Stored items:

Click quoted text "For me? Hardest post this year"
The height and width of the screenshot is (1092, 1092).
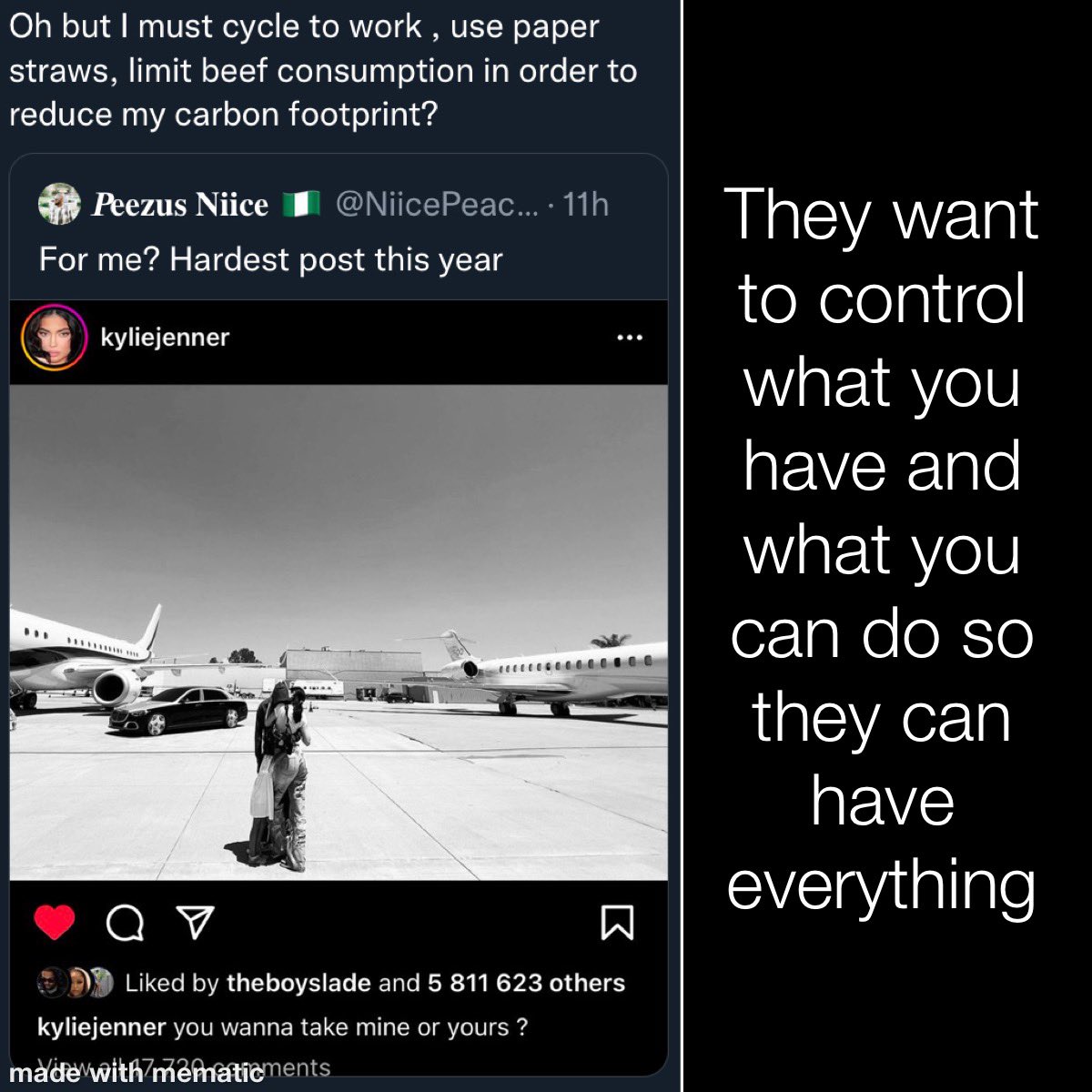[270, 260]
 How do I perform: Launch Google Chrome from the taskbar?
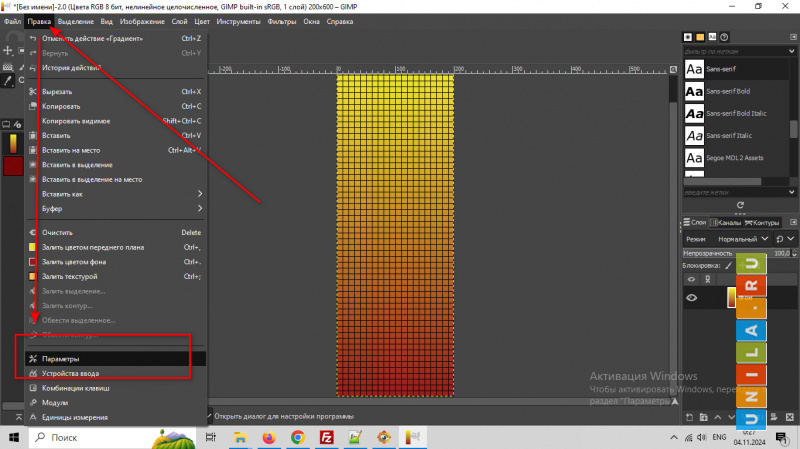click(x=297, y=437)

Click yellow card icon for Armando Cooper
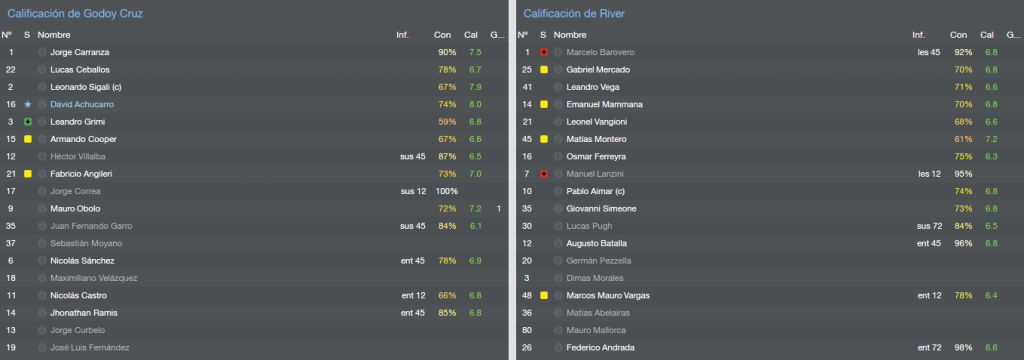tap(27, 139)
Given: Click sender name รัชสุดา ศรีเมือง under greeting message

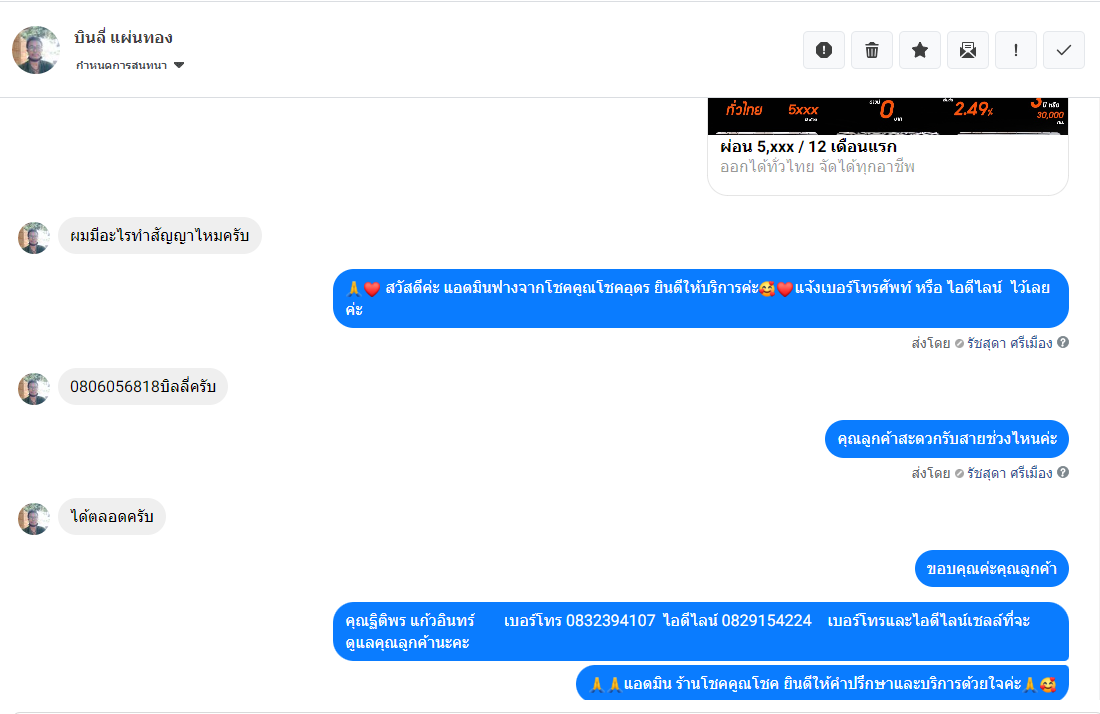Looking at the screenshot, I should [x=1010, y=343].
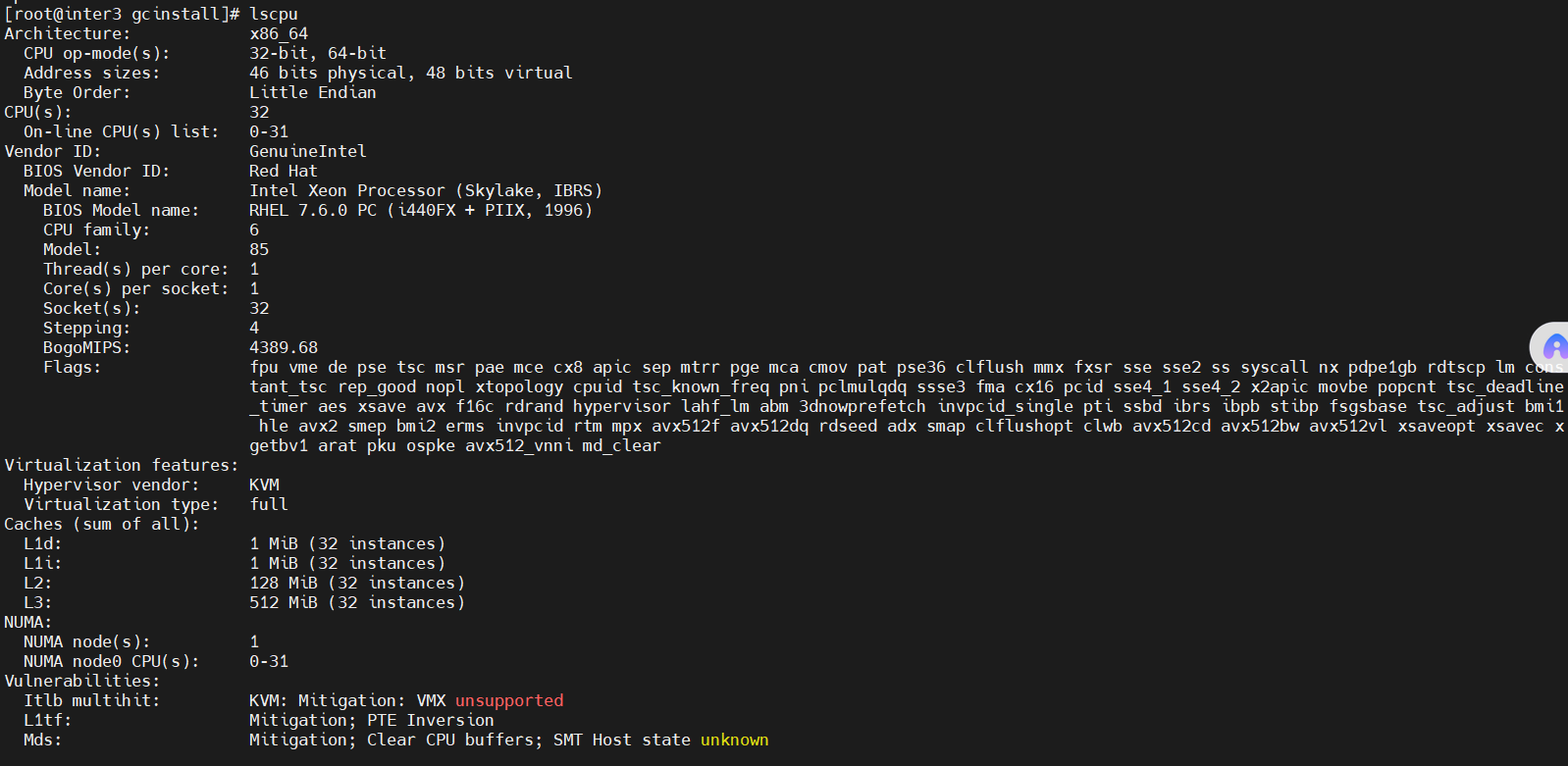Click the yellow 'unknown' text
This screenshot has height=766, width=1568.
coord(735,740)
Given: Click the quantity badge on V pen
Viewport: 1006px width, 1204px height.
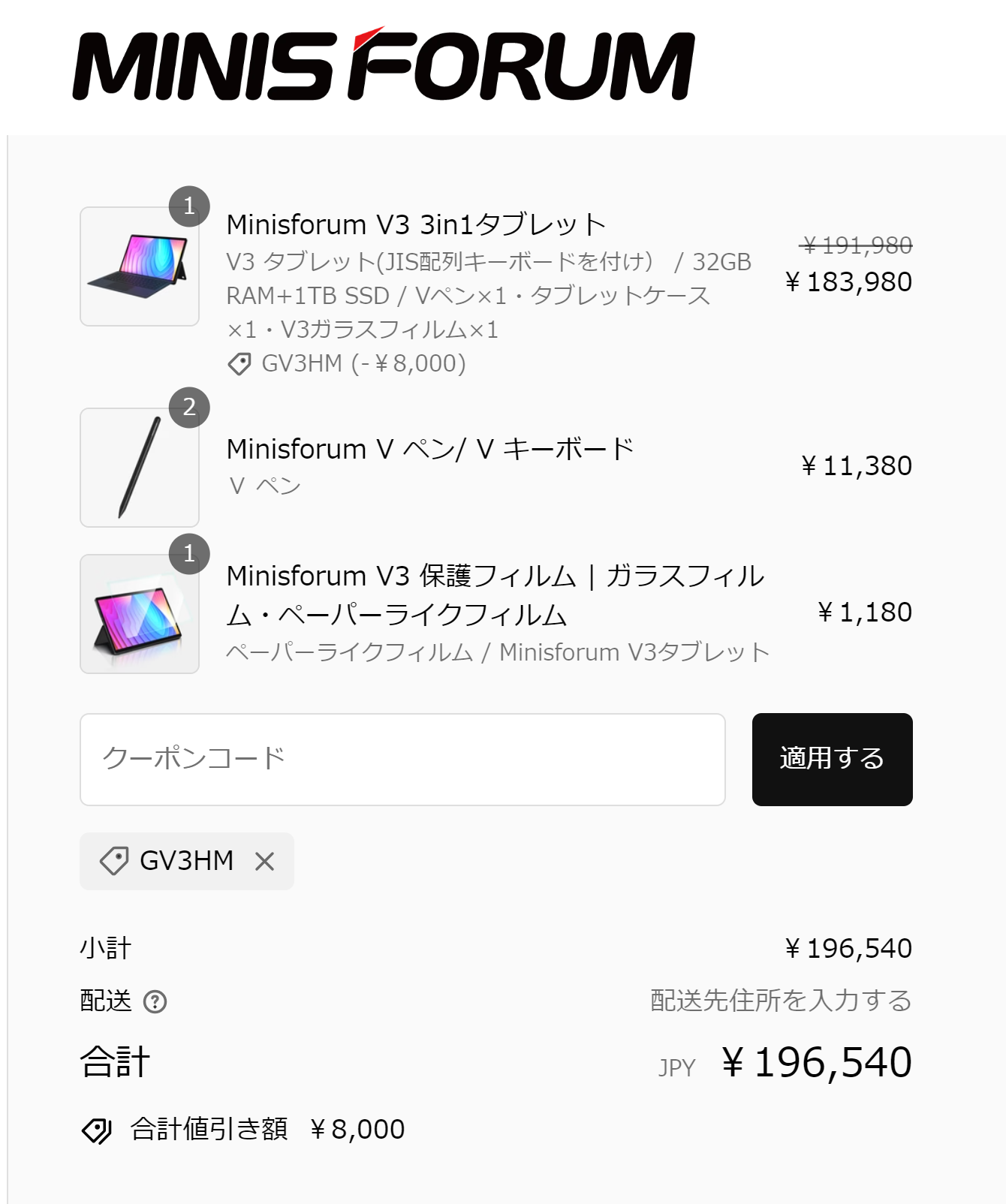Looking at the screenshot, I should point(189,408).
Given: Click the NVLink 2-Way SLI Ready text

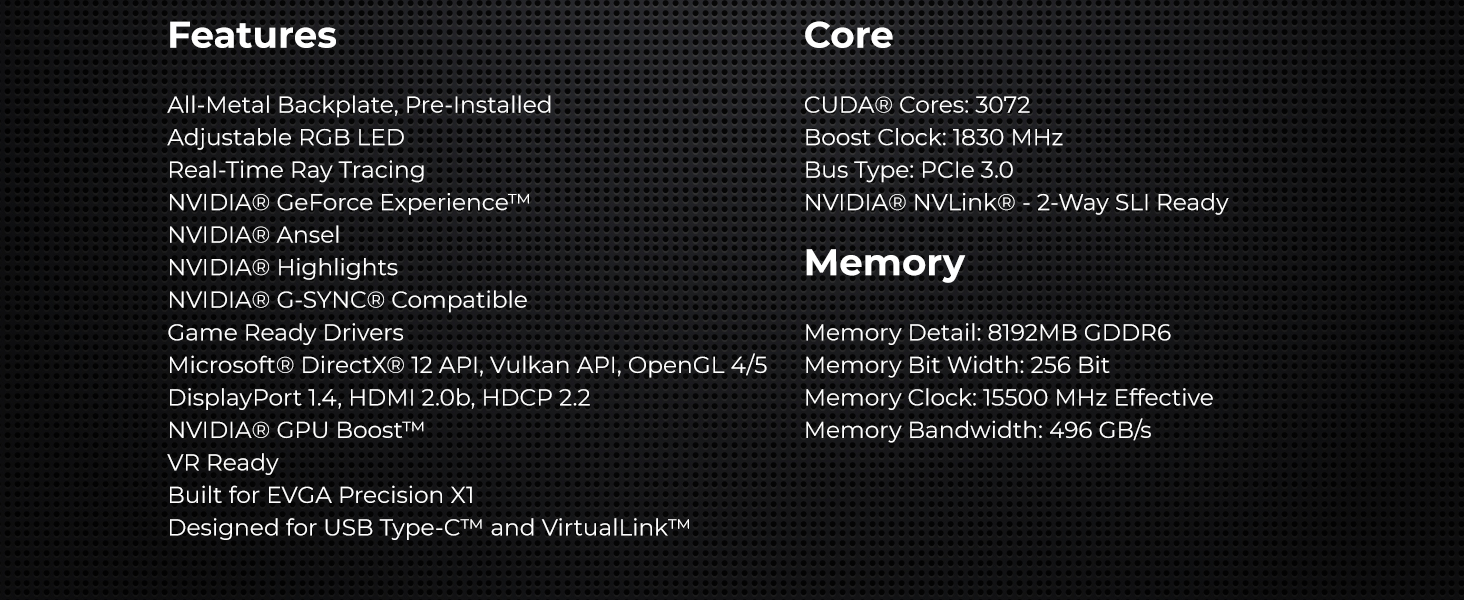Looking at the screenshot, I should click(1016, 203).
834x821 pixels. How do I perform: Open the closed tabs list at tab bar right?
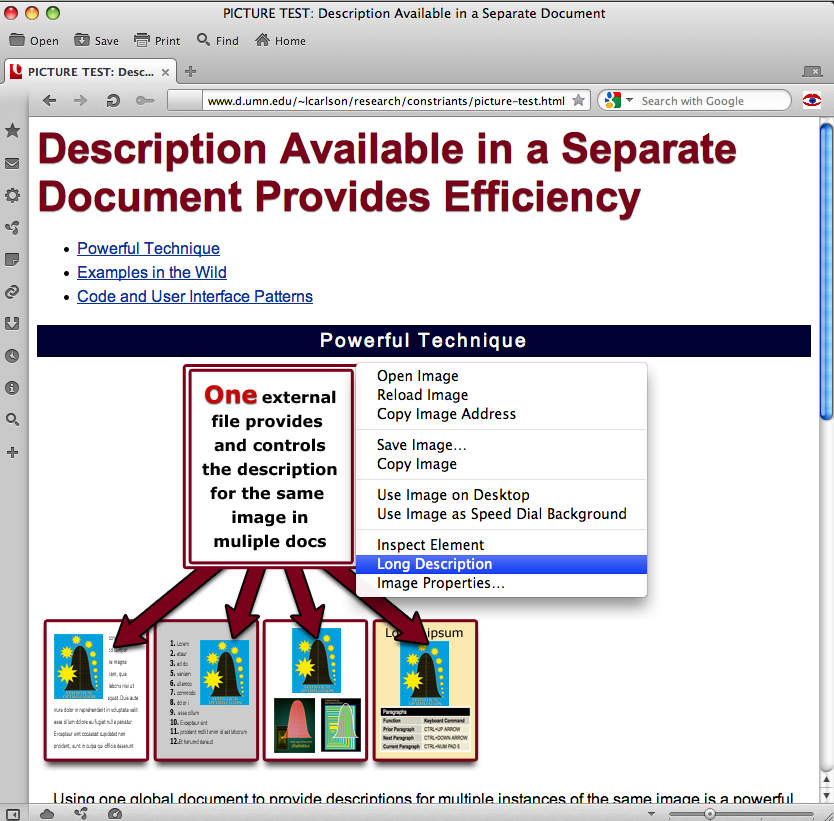(x=812, y=71)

▸ What is expected
Pictures stay out of this copy. Retype exactly the lines from the one with "834x821 pixels. How" through the last line of the data, both ends included, and nothing more.

▸ Exercise response
834x821 pixels. How do I perform: Open the closed tabs list at tab bar right?
(x=812, y=71)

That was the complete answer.